Last Saturday, with the sermon still only partly written, my computer went crazy. The virus protection program started saying viruses were trying to invade. I rebooted, and the whole thing got very strange, error messages, threats, requests that I click here, click there.
My computer had been invaded by a dozen or more viruses and it needed to die. Wendell couldn't make it better. I was freaking out ... all my pictures, all my sermons, class notes, stewardship letters, genealogy charts ... (at least all my emails live on the web). The SERMON! (Well that got finished late at night at church.)
The computer died. I managed to scrape off it my documents and my pictures. That was it. Wendell reset it to factory settings and it was fresh and new like the day I got it.
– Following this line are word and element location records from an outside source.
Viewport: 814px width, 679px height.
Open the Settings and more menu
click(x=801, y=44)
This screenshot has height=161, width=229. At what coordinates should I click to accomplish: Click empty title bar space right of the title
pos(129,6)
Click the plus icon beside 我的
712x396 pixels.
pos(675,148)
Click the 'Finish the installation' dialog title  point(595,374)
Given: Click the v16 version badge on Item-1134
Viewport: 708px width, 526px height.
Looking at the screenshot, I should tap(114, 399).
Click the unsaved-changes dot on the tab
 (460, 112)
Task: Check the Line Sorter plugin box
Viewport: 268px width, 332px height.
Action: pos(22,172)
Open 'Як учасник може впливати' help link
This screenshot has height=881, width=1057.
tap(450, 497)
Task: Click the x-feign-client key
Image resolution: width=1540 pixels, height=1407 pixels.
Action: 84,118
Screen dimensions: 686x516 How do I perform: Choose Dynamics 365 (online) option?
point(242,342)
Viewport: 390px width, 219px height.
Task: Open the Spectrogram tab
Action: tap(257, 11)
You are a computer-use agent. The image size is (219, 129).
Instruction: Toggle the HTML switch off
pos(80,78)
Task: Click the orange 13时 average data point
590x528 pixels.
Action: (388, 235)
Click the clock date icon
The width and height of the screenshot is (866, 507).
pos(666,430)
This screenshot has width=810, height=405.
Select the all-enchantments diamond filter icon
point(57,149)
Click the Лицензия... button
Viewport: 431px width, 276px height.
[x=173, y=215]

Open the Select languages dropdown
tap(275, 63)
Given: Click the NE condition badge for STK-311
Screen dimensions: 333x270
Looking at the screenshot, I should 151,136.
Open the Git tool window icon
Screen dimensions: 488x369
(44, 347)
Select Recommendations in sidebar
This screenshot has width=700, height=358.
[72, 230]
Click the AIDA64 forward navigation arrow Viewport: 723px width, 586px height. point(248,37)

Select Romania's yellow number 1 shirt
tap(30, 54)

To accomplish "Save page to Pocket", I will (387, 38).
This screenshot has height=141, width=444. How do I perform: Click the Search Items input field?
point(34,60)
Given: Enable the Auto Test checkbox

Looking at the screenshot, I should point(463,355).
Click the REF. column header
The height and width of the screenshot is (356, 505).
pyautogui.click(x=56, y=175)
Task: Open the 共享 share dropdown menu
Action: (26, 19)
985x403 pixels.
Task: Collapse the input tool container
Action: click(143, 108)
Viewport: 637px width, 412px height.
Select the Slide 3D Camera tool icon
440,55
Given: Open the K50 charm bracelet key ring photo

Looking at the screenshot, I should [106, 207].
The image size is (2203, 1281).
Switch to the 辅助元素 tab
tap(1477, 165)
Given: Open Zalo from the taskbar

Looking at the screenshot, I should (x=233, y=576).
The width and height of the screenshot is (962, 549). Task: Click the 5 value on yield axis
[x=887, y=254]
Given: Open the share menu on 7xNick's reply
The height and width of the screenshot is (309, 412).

Every single program, document, etc. had to be reinstalled.
It made me extremely grouchy.
It also made me realize how extremely petty my grouchiness was. Because if I was this worked up over one computer, imagine how I would be if I were the woman in the picture above, sorting through the wreck of her Texas home after last weekend's hurricane, searching for pieces of her grandmother's china.
From the bridge in Mirebalais, Haiti, to the flattened landscape of Galveston, to the overflowing Grand River, Ike left his mark in a wide swathe. So many people felt the storm's destructive force.
In the end, it's your health and life and the safety of your loved ones that counts. But once that is assured, cleaning up, rebuilding, restoring, can take years, as we have seen with Katrina. It creates financial hardship, physical deprivation, stress, grief and anger.
Please: pray for all those affected by the storm, from the Caribbean to the Midwest.
Please: consider making a donation to the Red Cross or Episcopal Relief and Development.
Please: Remember to keep a sense of humor when life's little problems loom large. Things could be much worse.